When using a non-standard $wgArticlePath (that is, not /wiki/$1), the automatic process of feeding Wikibase data into the query service will stop working.

The error message when running munge:

0:16:33.843 [main] INFO  o.wikidata.query.rdf.tool.rdf.Munger - Unrecognized subjects: [

then follow thousands of statements, all in the form https://artbase.rhizome.org/entity/statement/Q4198-xxxxxx -- then the end of the error:

] while processing https://artbase.rhizome.org/entity/null.  Expected only sitelinks and subjects starting with https://artbase.rhizome.org/wiki/Special:EntityData/ and [https://artbase.rhizome.org/entity/]

This is for a wiki that is set up with the $wgArticlePath /$1, according information in the sites table, and a correctly changed .htaccess for Apache to handle the URL routes.

When changing the $wgArticlePath back to the default /wiki/$1, (including switching back information in the sites table and reversing to detault .htaccess) the Munger process completes without any issues.

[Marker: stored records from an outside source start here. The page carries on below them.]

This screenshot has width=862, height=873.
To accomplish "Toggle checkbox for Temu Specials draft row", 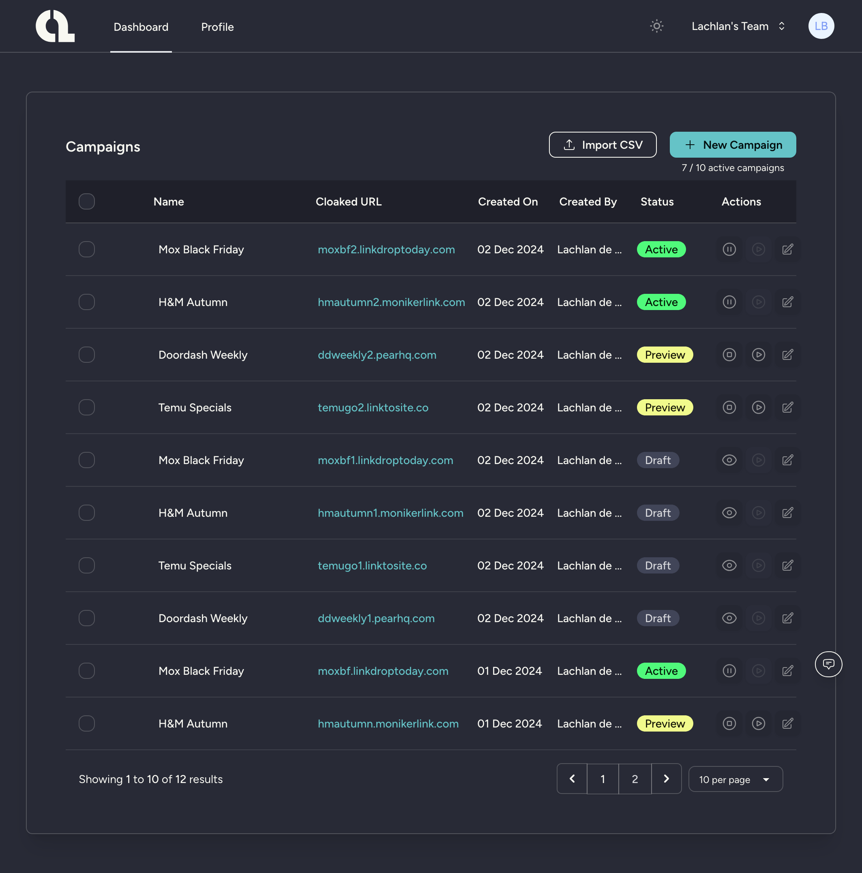I will (x=86, y=565).
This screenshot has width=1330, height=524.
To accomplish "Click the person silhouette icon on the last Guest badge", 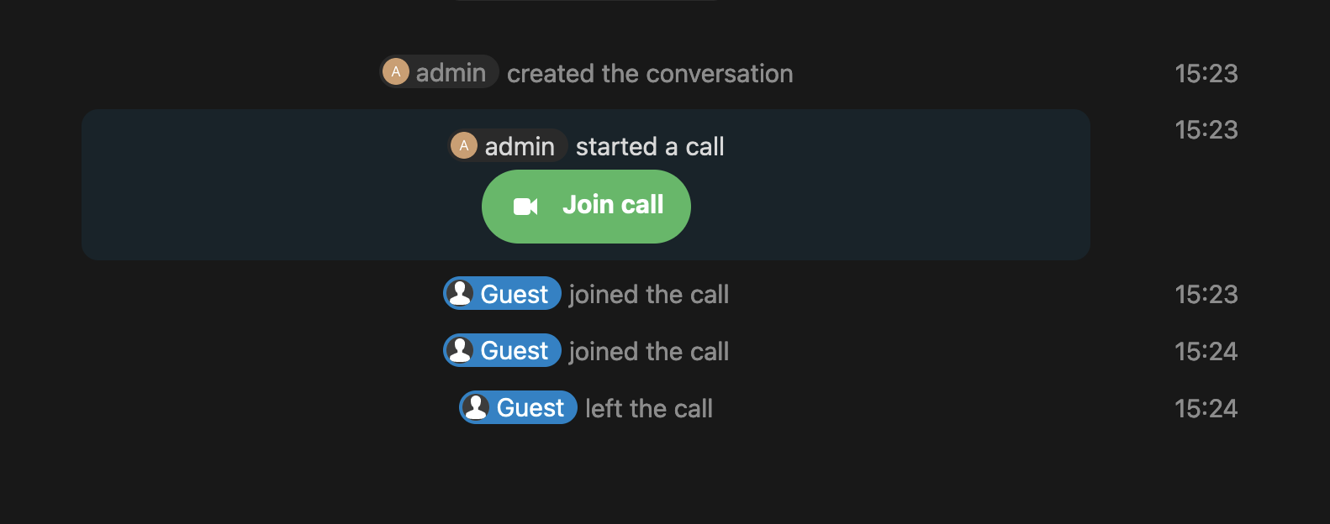I will coord(476,407).
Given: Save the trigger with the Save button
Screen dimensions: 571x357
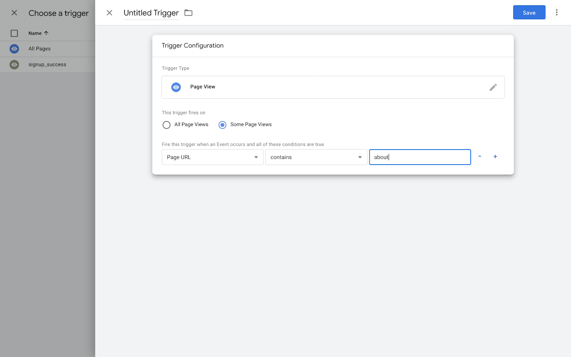Looking at the screenshot, I should 529,12.
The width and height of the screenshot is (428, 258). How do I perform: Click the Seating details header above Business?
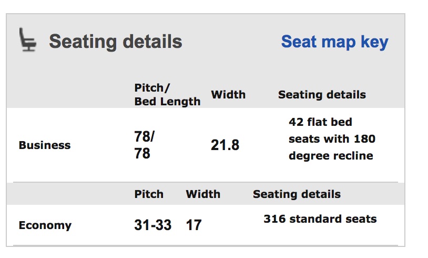322,95
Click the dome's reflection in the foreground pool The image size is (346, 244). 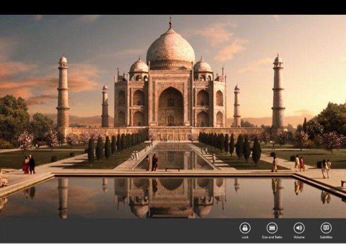point(171,184)
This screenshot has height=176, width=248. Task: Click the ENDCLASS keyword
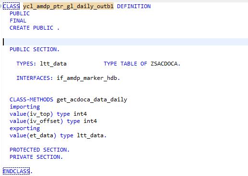16,171
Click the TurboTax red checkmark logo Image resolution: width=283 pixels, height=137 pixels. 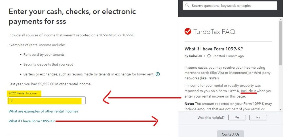point(188,31)
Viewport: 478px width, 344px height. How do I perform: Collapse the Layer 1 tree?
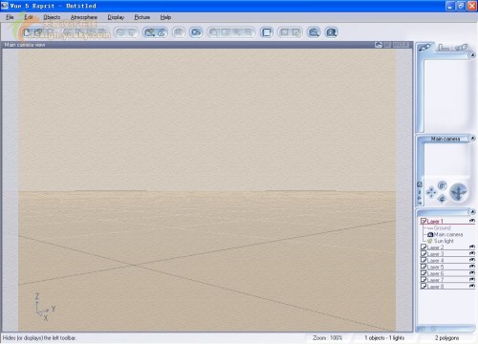[x=424, y=221]
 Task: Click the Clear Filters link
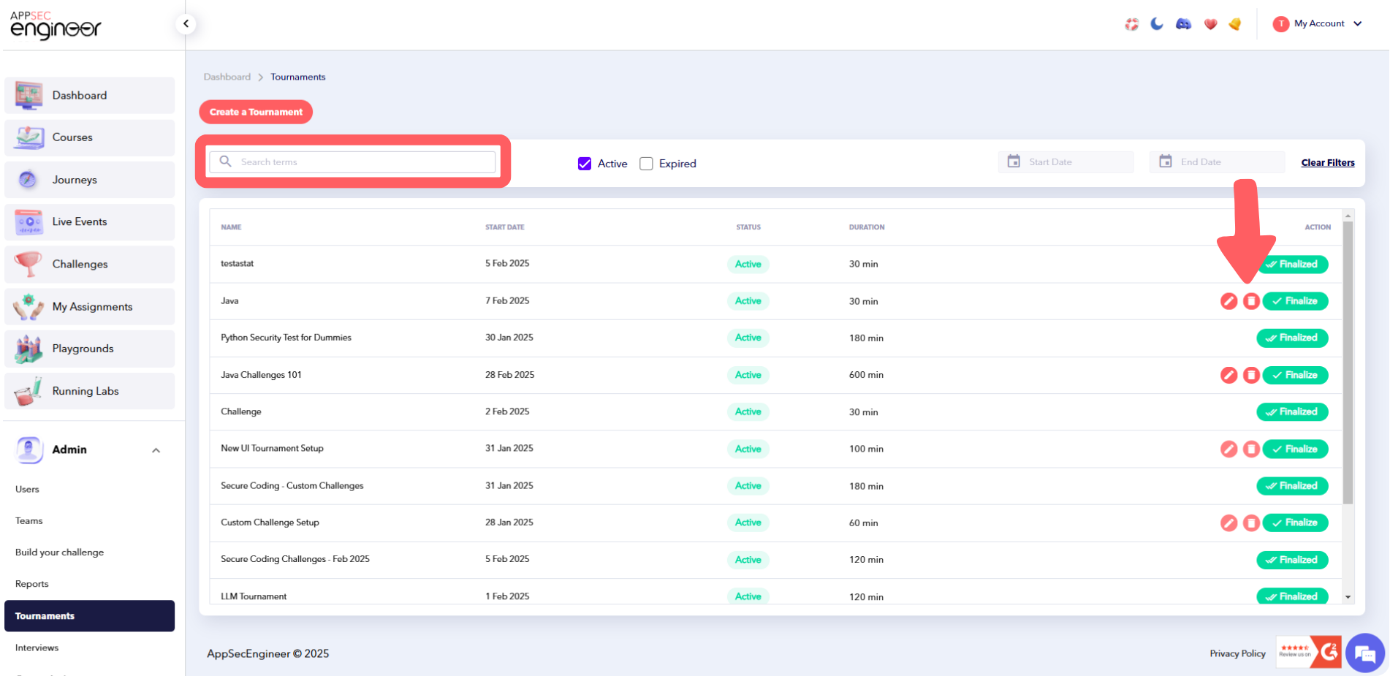pos(1327,162)
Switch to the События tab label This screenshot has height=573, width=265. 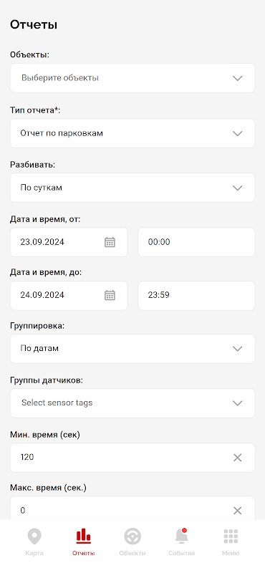click(x=182, y=553)
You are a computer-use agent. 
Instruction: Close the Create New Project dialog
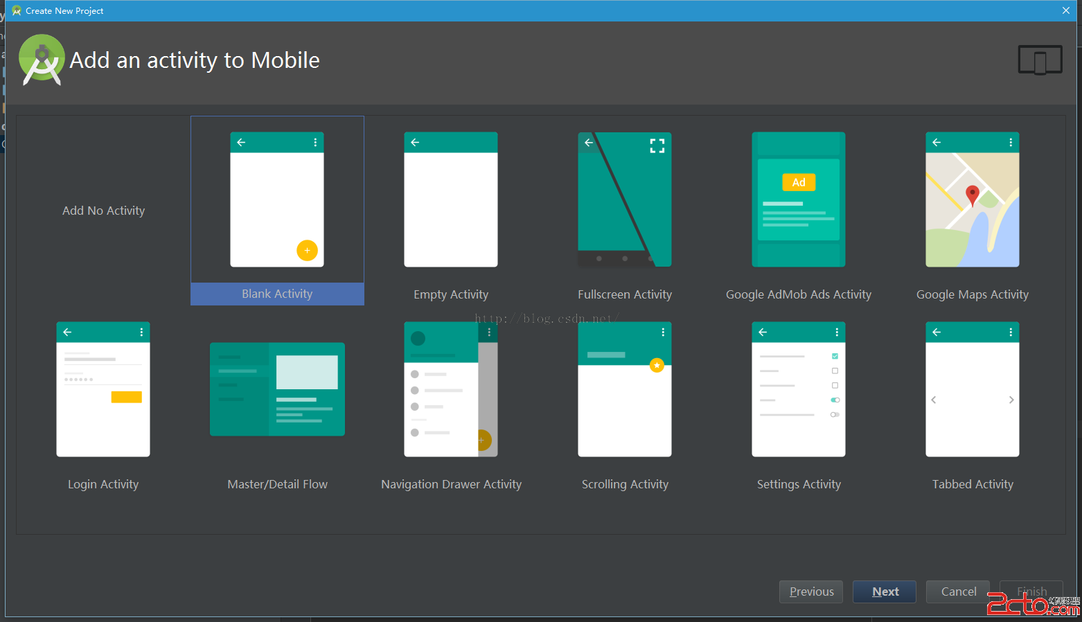click(1066, 10)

I am unclear why the Munger would verify siteLinks in the first place (or do any data validation), but if it needs to do that it should check for linked wiki's articlePath, which can be found out using the Mediawiki API.

My suggestion would be to use the existing command line switch --skipSiteLinks to at least not check for the formatting of siteLinks when they're not going to be exported to the query service anyway. At the moment, this switch will prevent siteLinks from being exported, but check their form regardless.

Preferred would be another switch that would make Munger accept any type of siteLink.

Event Timeline

Restricted Application added a subscriber: Aklapper. · View Herald Transcript
Addshore subscribed.

A few questions.

https://artbase.rhizome.org/entity/null did this actually say null?

Could you provide an example from the [] of a subject that is not prefixed with either https://artbase.rhizome.org/wiki/Special:EntityData/ and [https://artbase.rhizome.org/entity/] ?

Sounds like this is mainly something for the query service team to look at

@despens could you provide a reproducible test case (a small RDF file that triggers the problem would be great). I don't see how site links could be involved in the problem you raise and a test case will definitely help. Thanks!

  • The URL was indeed https://artbase.rhizome.org/entity/null with a null
  • I am unable to reproduce the log at the moment. This only can be done on the production machine (site links do not work on a localhost-based docker deployment, T268231, T264009) and the project deadline is too close right now. 😅